# building cabinets for van/camper



## Belg (Oct 2, 2011)

Good morning all, I am about to fit out the interior of a van with some real custom fit benches/bed, cabinets and storage bins. I was wondering anyone had any experience with this type of installation? I'm looking for non traditional methods to help save weight but still be sturdy. I have build regular kitchen type cabinets and these will just add way too much weight, I was thinking something along the lines of the Paulk workbench.
Using cut outs in the sides and back to help lighten construction. Any thoughts would be much appreciated. Pat


----------



## Steve Neul (Sep 2, 2011)

To make the weight lighter you might make some of the plywood members hollow like a hollow core door. Make a frame out of 1/2" thick pine or poplar and cover it on each side with 1/8" plywood. It's remarkably strong and weighs practically nothing.


----------



## bauerbach (Mar 25, 2012)

maybe make an aluminum frame and skin it with 1/4" ply?


----------



## Toolman50 (Mar 22, 2015)

I would build a thin frame using 1/2" Baltic birch plywood. Use 1/4" Baltic birch wherever you can. It's extremely strong and durable. Birch Cabinets will finish out nicely. 
These type cabinets are usually put together with a few fasteners and hot melt glue. The glue hold up well under the vibration of the road. You will need to add some type of wooden lock to all cabinet doors so they will stay closed until opened. 
Let the wood chips fly.


----------



## FrankC (Aug 24, 2012)

I would advise you to go to a RV dealer and take a look at the professionally made cabinets in both new and used units and while you are there check out the special RV hardware available.


----------



## bauerbach (Mar 25, 2012)

Toolman50 said:


> I would build a thin frame using 1/2" Baltic birch plywood. Use 1/4" Baltic birch wherever you can. It's extremely strong and durable. Birch Cabinets will finish out nicely.
> These type cabinets are usually put together with a few fasteners and hot melt glue. The glue hold up well under the vibration of the road. You will need to add some type of wooden lock to all cabinet doors so they will stay closed until opened.
> Let the wood chips fly.


hot glue can be sensitive to temperature IME. I use it on an RC airplane, but it can weaken a bit in high temps, and get brittle in low temps.


----------



## Belg (Oct 2, 2011)

Guys, been sick with the flu and several other things but thanks so much for the input. I think a trip to an RV dealer will definitely be well advised. Hope I can find one in Northern NJ. I was thinking of using pl 2000 construction adhesive to build the torsion box frames any downsides to this?


----------



## MT Stringer (Jul 21, 2009)

The picture you posted is my miter saw station?


----------



## Belg (Oct 2, 2011)

MT Stringer said:


> The picture you posted is my miter saw station?

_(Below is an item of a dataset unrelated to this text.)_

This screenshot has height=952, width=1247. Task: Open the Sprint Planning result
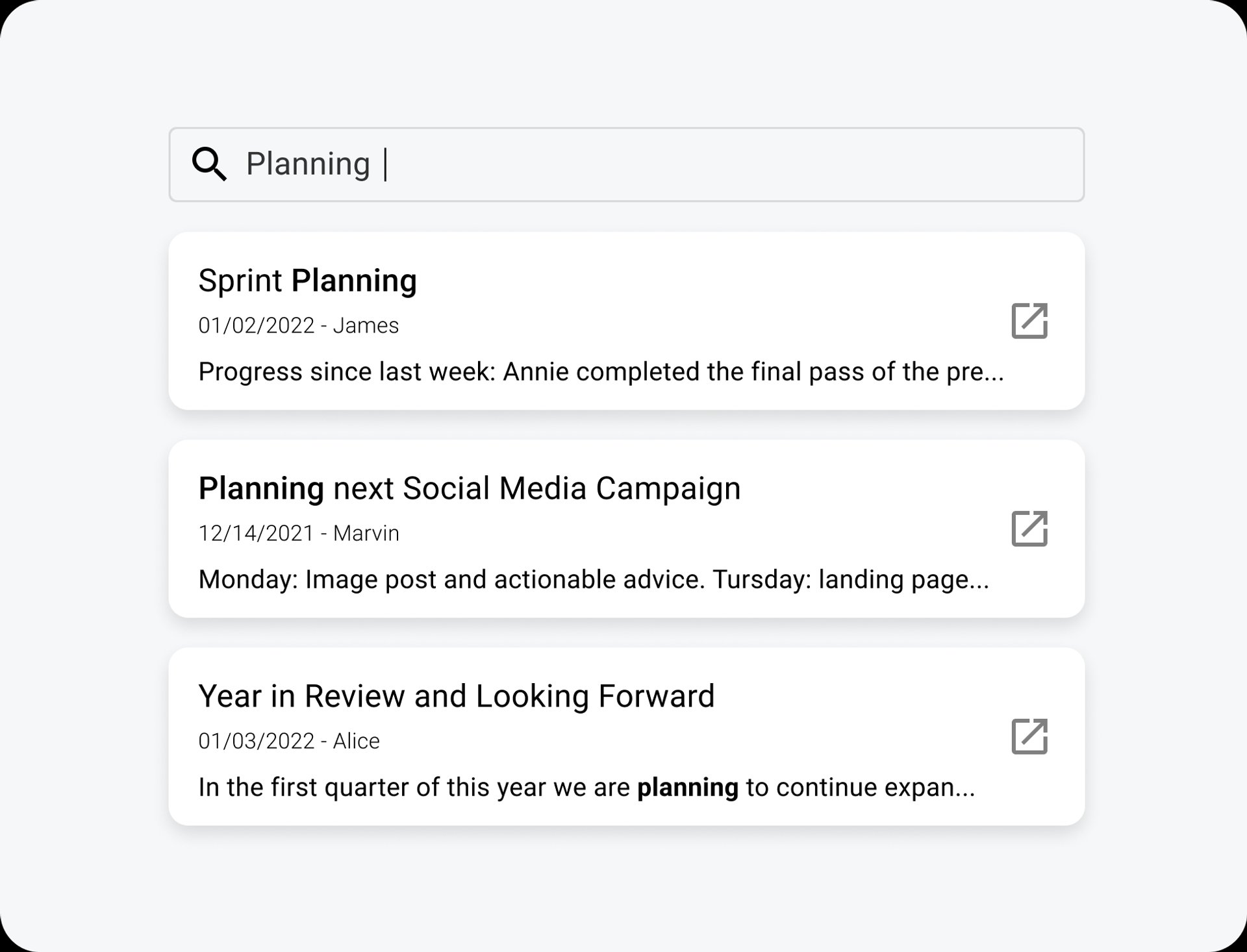308,280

Its a small world isn't it. I just used it to show the style of the Paulk type projects I was questioning. It looks like a well thought out project.:thumbsup:


----------



## Alchymist (Jan 2, 2011)

1X1 hardwood for frames, 1/4" ply set in dadoes. 1/2 X1/2" strips underneath tops for support. Doors and drawer fronts 1" X 3/4" frames with 1/4" ply centers.


----------



## MT Stringer (Jul 21, 2009)

Belg said:


> Its a small world isn't it. I just used it to show the style of the Paulk type projects I was questioning. It looks like a well thought out project.:thumbsup:


Yes sir. That is the right side. The left side looks just like it. I use the work area for other stuff when the saw isn't needed, thus the holes. 

Your project reminds me of my 1975 Chevy Van, complete with shag carpet, ice box style fridge, and paneling on the walls.  It would haul some of our softball players to out of town tournaments. Seat belts? What seat belts. :yes:


----------